SOURCE:
● ● ● ● ●
Interface ISequenceEncoder

  • All Known Implementing Classes:
    NoEncoder, TrimInfixAndSuffixEncoder, TrimPrefixAndSuffixEncoder, TrimSuffixEncoder

    public interface ISequenceEncoder
    The logic of encoding one sequence of bytes relative to another sequence of bytes. The "base" form and the "derived" form are typically the stem of a word and the inflected form of a word.

    Derived form encoding helps in making the data for the automaton smaller and more repetitive (which results in higher compression rates).

    See example implementation for details.

    • Method Detail

      • encode

        ByteBuffer encode​(ByteBuffer reuse,
                          ByteBuffer source,
                          ByteBuffer target)
        Encodes target relative to source, optionally reusing the provided ByteBuffer.
        Parameters:
        reuse - Reuses the provided ByteBuffer or allocates a new one if there is not enough remaining space.
● ● ● ● ●
GIVEN DATA:
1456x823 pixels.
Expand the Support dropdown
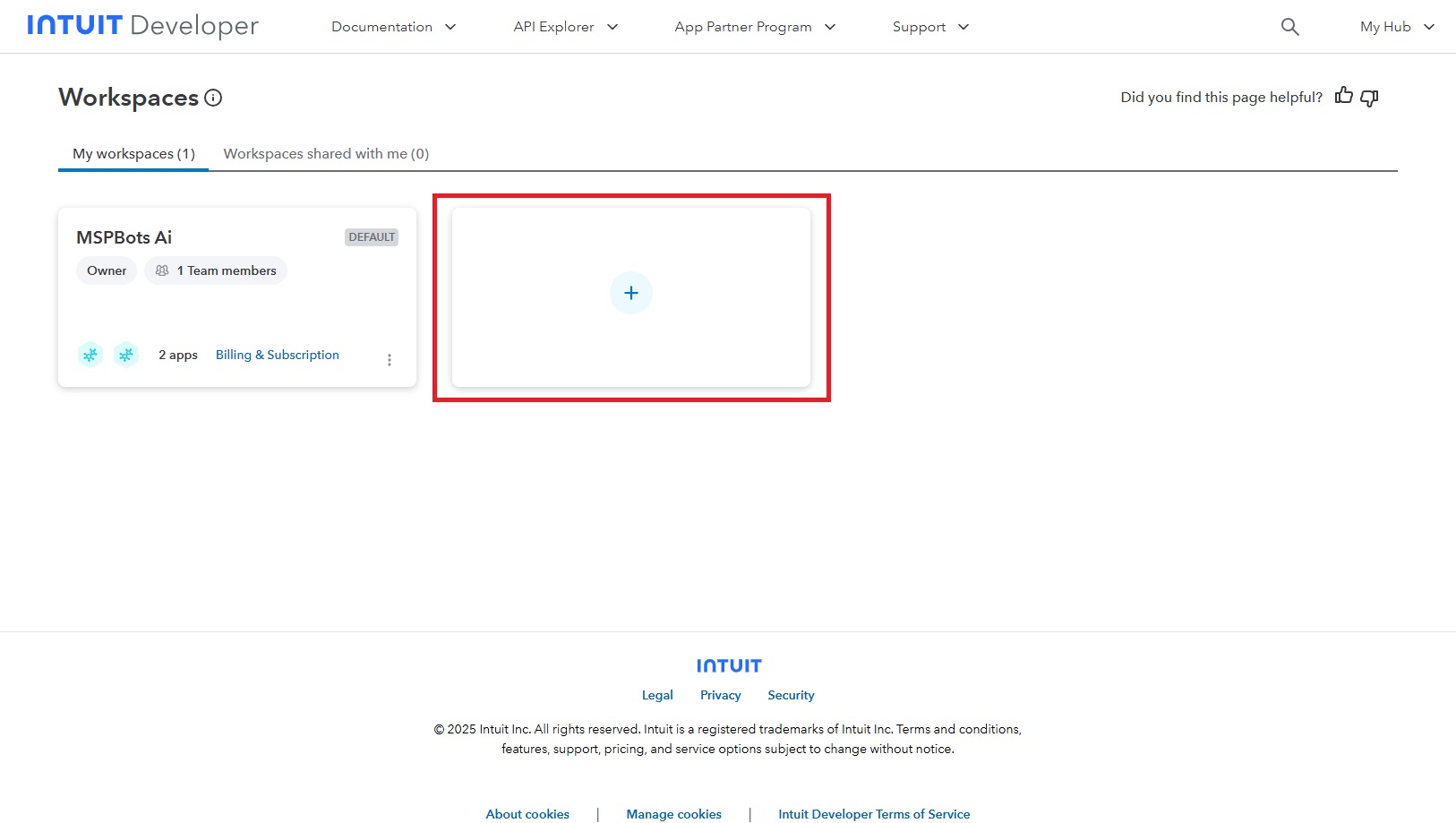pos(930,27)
● ● ● ● ●
REQUIREMENT 1:
Answer these questions from the ISequenceEncoder documentation.
(a) Which classes are given as known implementing classes of the interface?
(b) What are the "base" form and the "derived" form typically?
(c) What happens to the reuse parameter's buffer when there is not enough remaining space?
REQUIREMENT 2:
Write a continuation of the ISequenceEncoder documentation, starting right after its last line.
The listing is not needed here.

WRITTEN REPLY 1:
(a) NoEncoder, TrimInfixAndSuffixEncoder, TrimPrefixAndSuffixEncoder, and TrimSuffixEncoder.
(b) They are typically the stem of a word and the inflected form of a word.
(c) A new ByteBuffer is allocated instead of reusing the provided one.

WRITTEN REPLY 2:
        source - The source byte sequence.
        target - The target byte sequence to encode relative to source
        Returns:
        Returns the ByteBuffer with encoded target.
      • prefixBytes

        @Deprecated
        int prefixBytes()
        Deprecated.
        The number of encoded form's prefix bytes that should be ignored (needed for separator lookup). An ugly workaround for GH-85, should be fixed by prior knowledge of whether the dictionary contains tags; then we can scan for separator right-to-left.
        See Also:
        "https://github.com/morfologik/morfologik-stemming/issues/85"